EXERCISE: In the entries below, find the line with "Given: Open a file with the folder icon" and the line with "The height and"; give again those lines and every line between them, exactly.

DATA SUPPLIED:
"""
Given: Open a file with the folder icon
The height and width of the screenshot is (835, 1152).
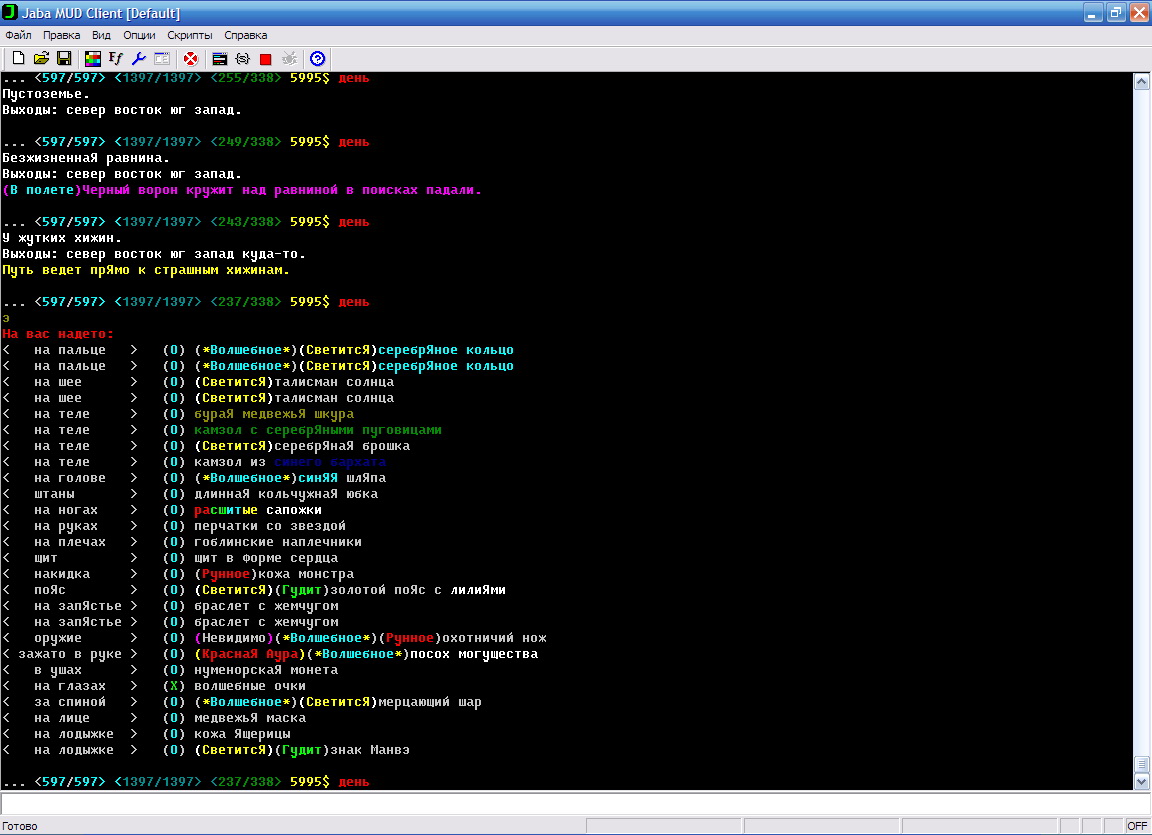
"""
"""
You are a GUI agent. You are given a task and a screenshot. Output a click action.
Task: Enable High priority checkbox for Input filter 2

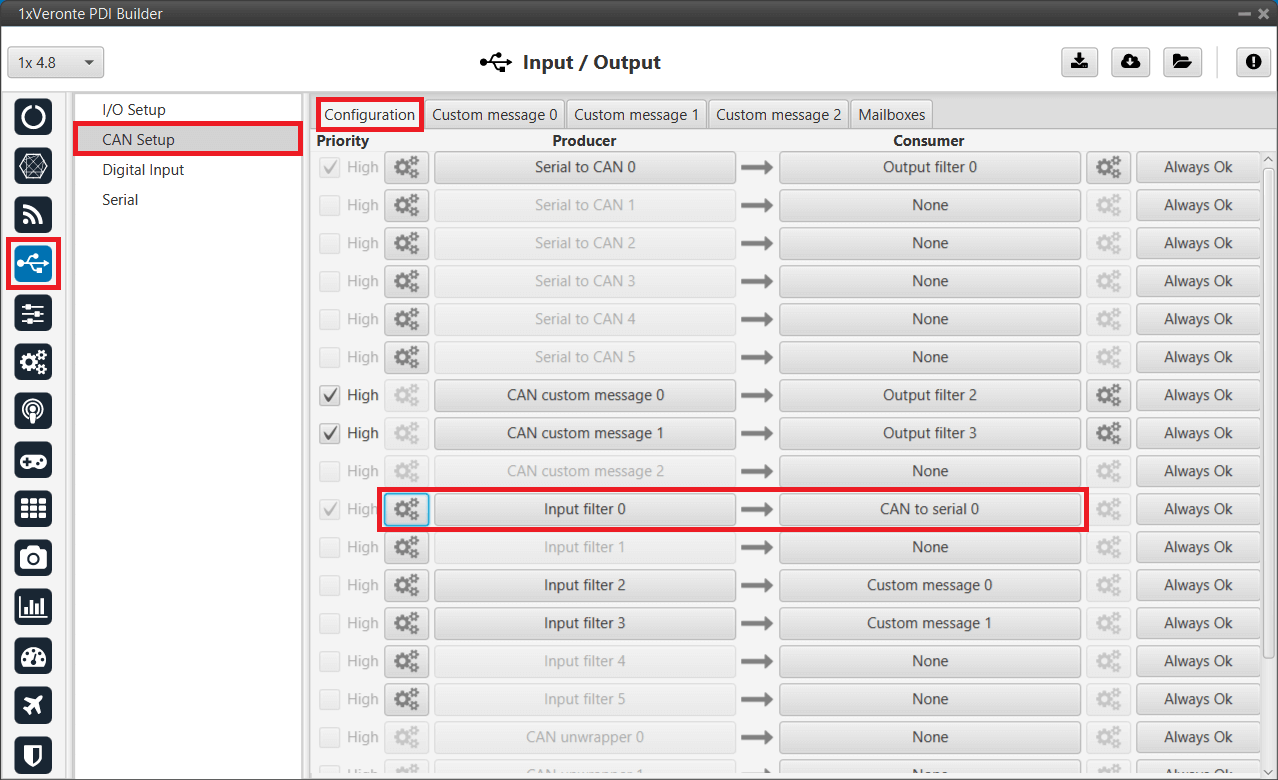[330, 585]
"""
REPLY:
Given: Open a file with the folder icon
The height and width of the screenshot is (835, 1152).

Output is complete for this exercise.